* Mining sector top gainer, lifted by Inpex
* Volatility remains in market - analyst
* Japanese companies' annual profit forecasts flat - Daiwa
TOKYO, Feb 13 (Reuters) - Japan's Nikkei rose to a near two-month high on Wednesday on optimism that Washington and Beijing may be nearing a deal to end their trade dispute.
The Nikkei share average surged 1.3 percent to 21,144.48 points, the highest closing level since Dec. 17.
The broader Topix gained 1.1 percent to 1,589.33.
Investors' appetite for riskier assets improved after U.S. President Donald Trump said on Tuesday that he could see letting the March 1 deadline for reaching a trade agreement with China slide a little if the two sides were close to a complete deal.
The two sides are meeting in Beijing this week.
The escalating trade war and resulting disruptions in global supply chains have increasingly weighed on China's export-reliant neighbors such as Japan, South Korea and Taiwan.
An agreement in principle in Washington to avoid another government shutdown also helped sentiment, sending U.S. stocks higher overnight.
"Investors are taking heart from the positive note from Wall Street yesterday, but volatility could persist depending on more headlines," said Takuya Takahashi, a strategist at Daiwa Securities.
He also said the market has priced in Japanese quarterly earnings, with the season almost over.

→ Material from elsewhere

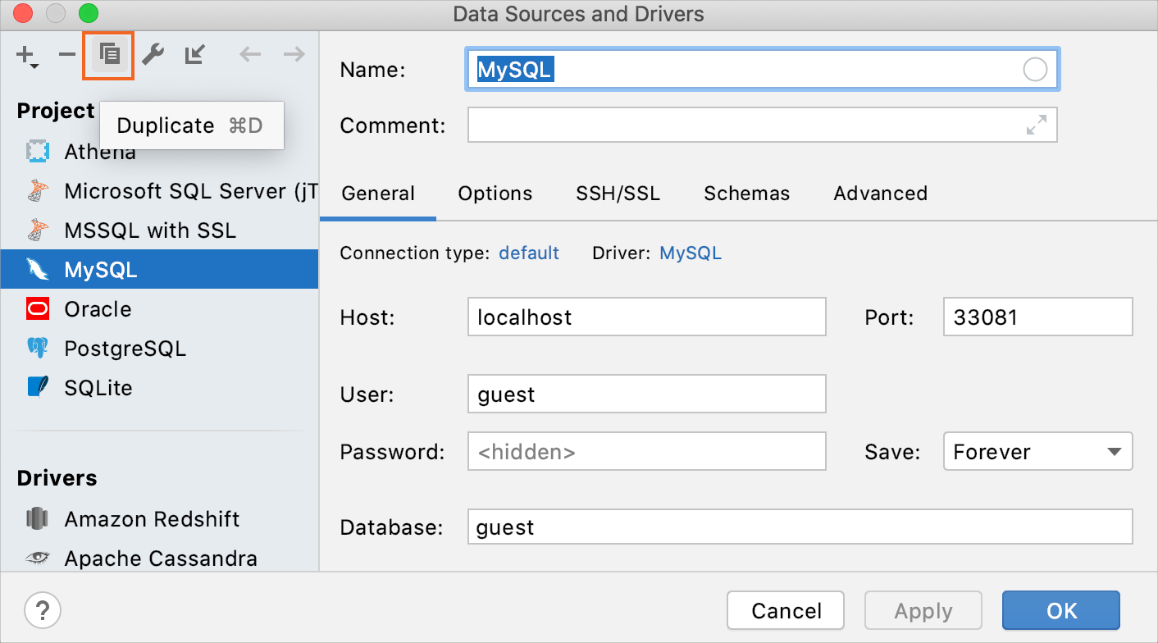Screen dimensions: 1158x643
Task: Click the navigate back arrow
Action: coord(250,55)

According to Daiwa Securities, 152 out of 200 large companies that the brokerage covers, excluding SoftBank Group and other telecommunication firms, have reported a 1 percent drop in pretax profits on average for April-December.
For the fiscal year ending March, they expect their profits to be flat.
Wednesday's winners included index heavyweights SoftBank Group and Fanuc Corp, which rose 4.9 percent and 2.4 percent, respectively.
Oil explorer Inpex jumped 12 percent after sharply raising its net profit outlook for the year.
Inpex was the Nikkei's biggest gainer and made the mining sector the top sectoral performer.